Goal 2 of Peace Corps is to share cultural things about America with Cameroonians.  I think we got that covered. 

Goal 3 is to share things about Cameroon with Americans; I’m covering that here. 

I just got back to Yaoundé from Bafia, where our training happens.  The new stage is here so I trained them for a couple of sessions on Friday, and I’ll be training for a couple on Monday too so I have to get back before then.  They seem like a pretty good group, though I’ve really only talked to the YD sector.  They are definitely a lot more cheerful and participative than we were – more like what I think of YD volunteers like.  They seemed to be pretty smart and have a lot of experience too, looks like we got a good addition to our group.  One of them will be coming up North to Pitoa, about 15 minutes outside of Garoua.  I’m interested to see who it was. 

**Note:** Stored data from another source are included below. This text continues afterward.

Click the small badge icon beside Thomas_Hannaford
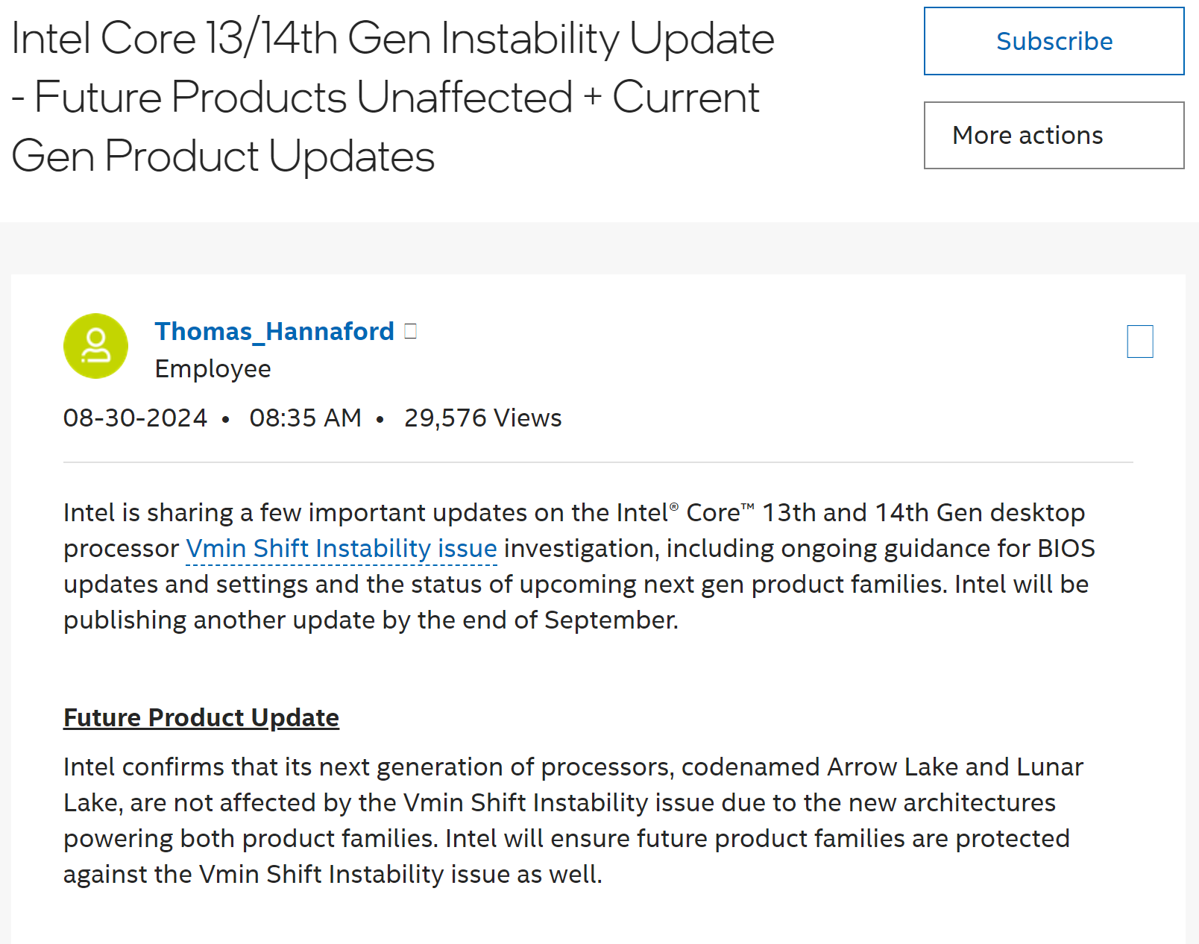1199x944 pixels. 410,331
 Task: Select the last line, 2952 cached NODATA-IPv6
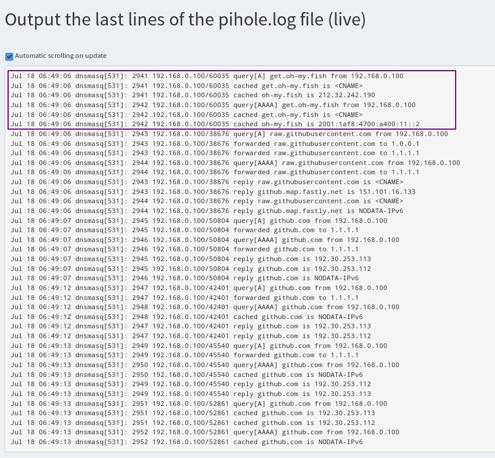186,442
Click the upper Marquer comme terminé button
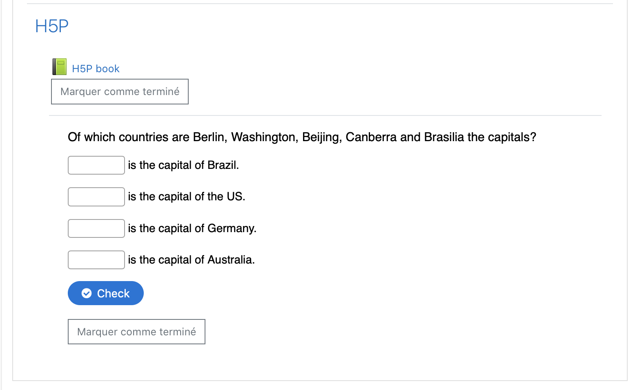The width and height of the screenshot is (633, 390). (x=120, y=91)
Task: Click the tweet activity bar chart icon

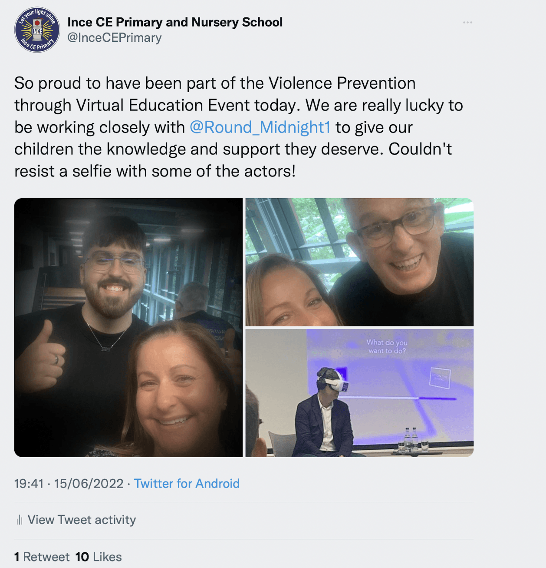Action: point(19,520)
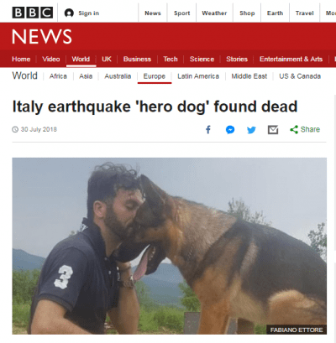Go to Business section

[x=137, y=60]
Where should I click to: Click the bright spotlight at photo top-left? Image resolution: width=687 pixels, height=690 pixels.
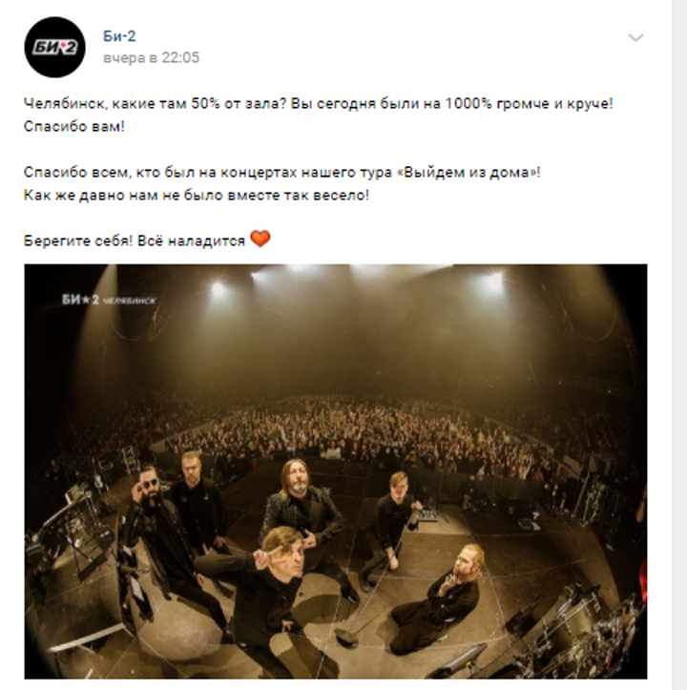tap(218, 288)
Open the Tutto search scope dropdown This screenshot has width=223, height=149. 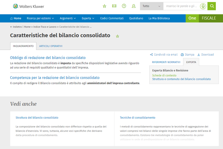tap(152, 6)
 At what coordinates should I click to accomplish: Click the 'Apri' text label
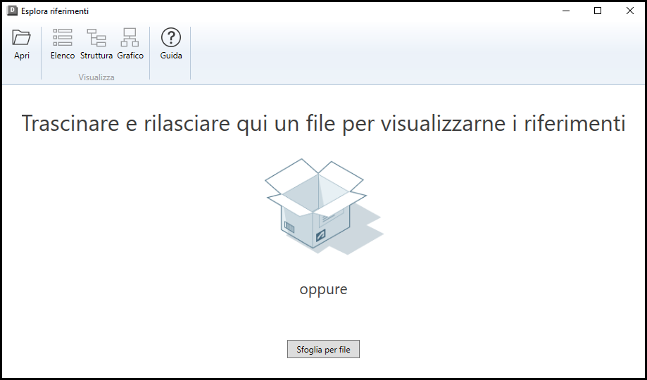coord(22,56)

I saw my host family for the first time since I left too.  I brought them a bottle of whiskey, a bottle of caramel peanuts, and a bunch of pictures of them and I that I had printed out.  My host parents and grandma were all really excited, and my host-mom’s sister was there too, so I got to see her.  I didn’t spend too long with them, but I’m going to try to go Monday when I get back to Bafia if I stay the night.  We have to go back to train again, we are only here to take the FSOT tomorrow.  I’m pretty nervous about it.  We have to rush back to Yaoundé after to take the train on Tuesday, a lot of traveling.